The client base is also diversified geographically, with 73% of long-term AUM managed for investors based in the Americas, 20% in EMEA and 7% in Asia-Pacific at year-end 2011.
Americas' retail and high net worth long-term inflows of $16.8 billion were driven by strong demand for global allocation, U.S. sector specialty and municipal fixed income mutual fund offerings. Rising concerns over sovereign default risks, sustained market volatility and a low interest rate environment led investors to seek a more dynamic management approach to fixed income versus a "buy and hold" strategy. In the United States, we had more than 70 product placements on broker-dealer platforms during the year and have grown our market position from the 10th to the fourth largest fund manager since we acquired Merrill Lynch Investment Managers ("MLIM") in late 20061. Our success in attracting net new business, even as the industry experienced heavy outflows, resulted in our improved market share of 14% of long-term flows for 20111. During the year, BlackRock won the Dalbar award for customer service in financial services, the 12th time we have been recognized for outstanding achievement in this area.

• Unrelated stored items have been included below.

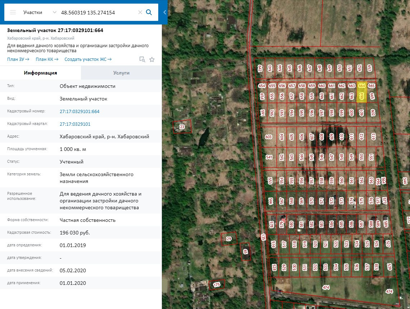Select the highlighted yellow parcel 664 on map
410x309 pixels.
[x=361, y=96]
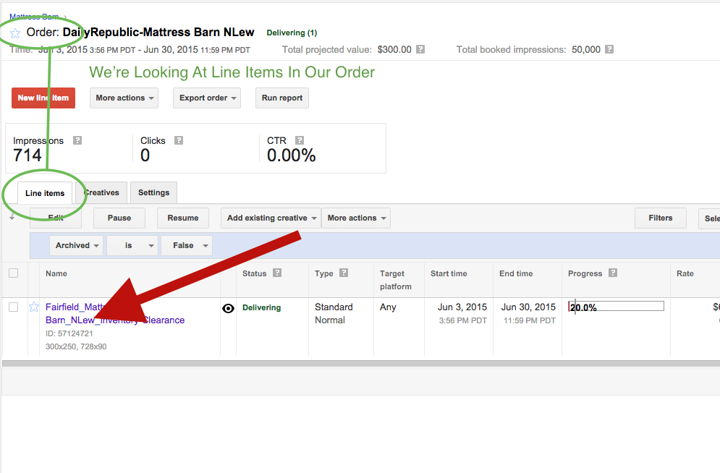The image size is (720, 473).
Task: Open the Impressions help question mark
Action: 77,140
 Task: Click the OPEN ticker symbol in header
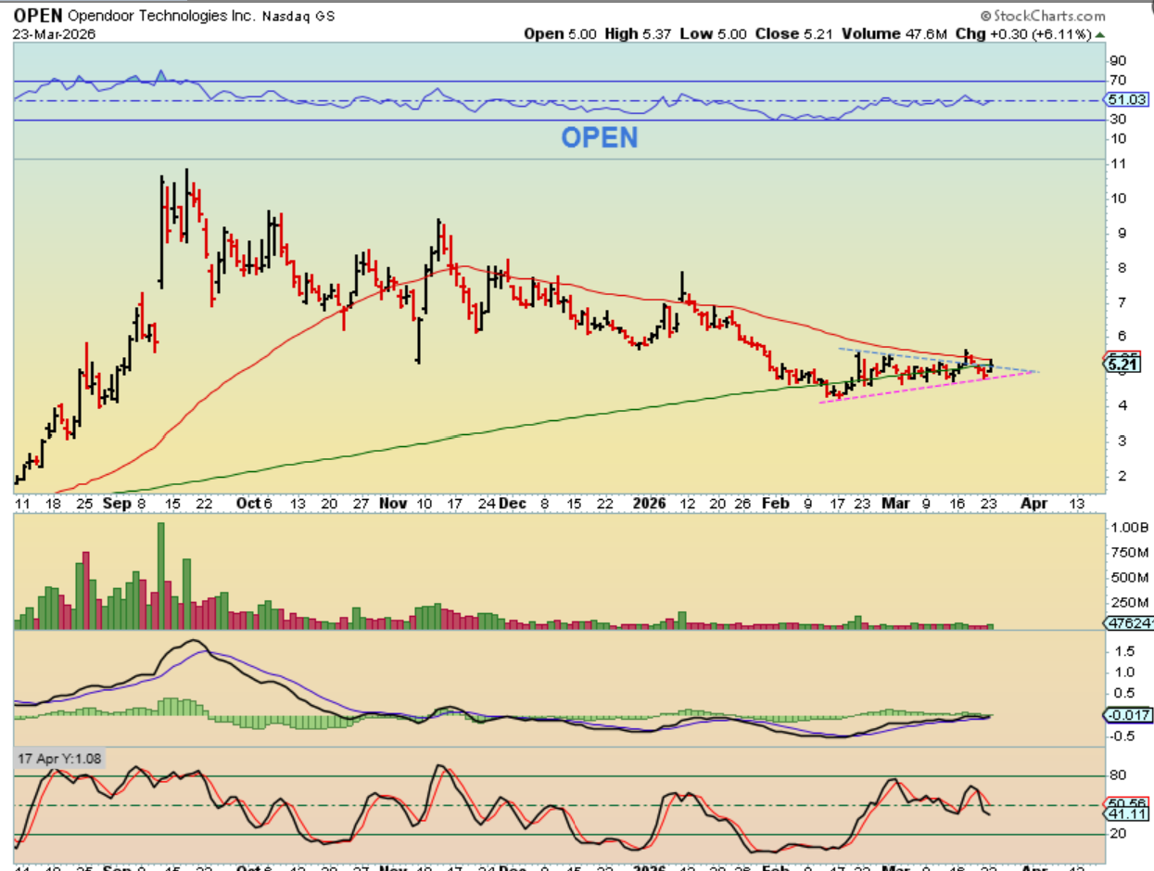coord(36,16)
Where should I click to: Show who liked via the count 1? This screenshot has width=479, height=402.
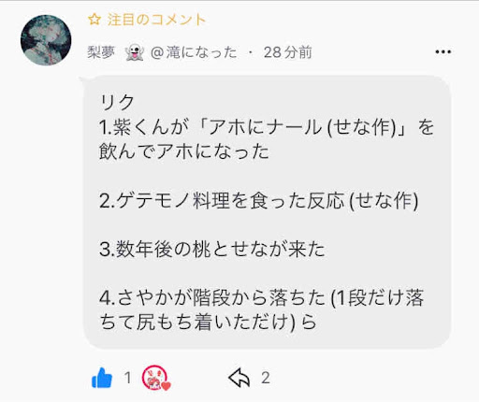[127, 378]

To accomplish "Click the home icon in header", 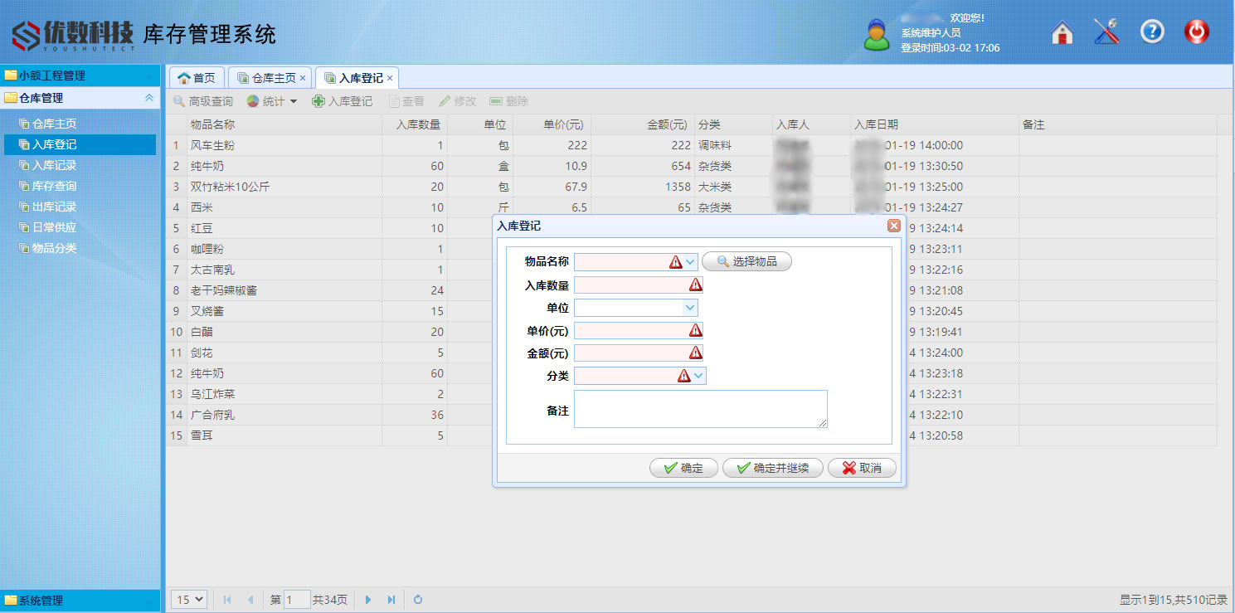I will (x=1062, y=32).
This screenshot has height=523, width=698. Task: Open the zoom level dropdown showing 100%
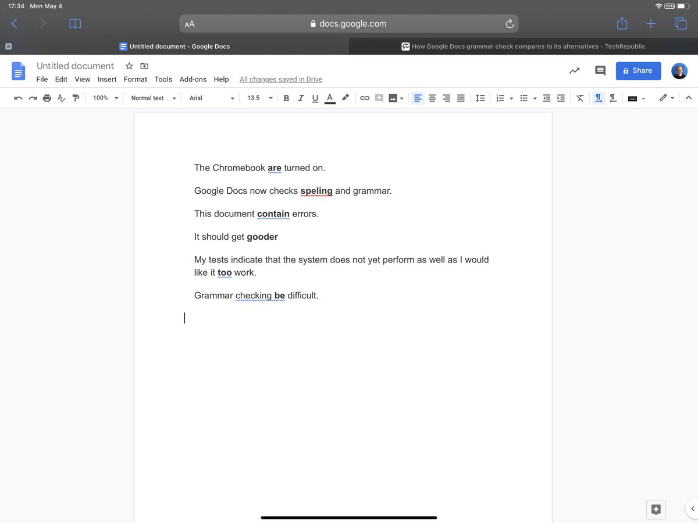tap(105, 98)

International retail and high net worth outflows of $3.3 billion in 2011 were driven by continued trends toward de-risking, and were predominantly from regional and country-specific equity strategies due to uncertainty in European markets. While overshadowed by fixed income and equity outflows, inflows of $0.6 billion into alternatives products demonstrate an appetite for alternatives in the retail channel. Our international retail and high net worth offerings include our Luxembourg cross-border fund families, BlackRock Global Funds ("BGF"), BlackRock Strategic Funds with more than $75.0 billion and $1.5 billion of AUM at year-end 2011, respectively, and a range of retail funds in the United Kingdom. BGF managed 64 funds registered in 35 jurisdictions at year-end 2011. More than 55% of the funds were rated by Standard & Poor's. In 2011, we were ranked as the third largest cross-border fund provider. In the United Kingdom, we ranked among the five largest fund managers2, and are known for our innovative product offerings, including the absolute alpha products we introduced six years ago.
Our footprint in each of these regions reflects strong relationships with intermediaries and an established ability to deliver our global investment expertise in funds and other products tailored to local regulations and requirements.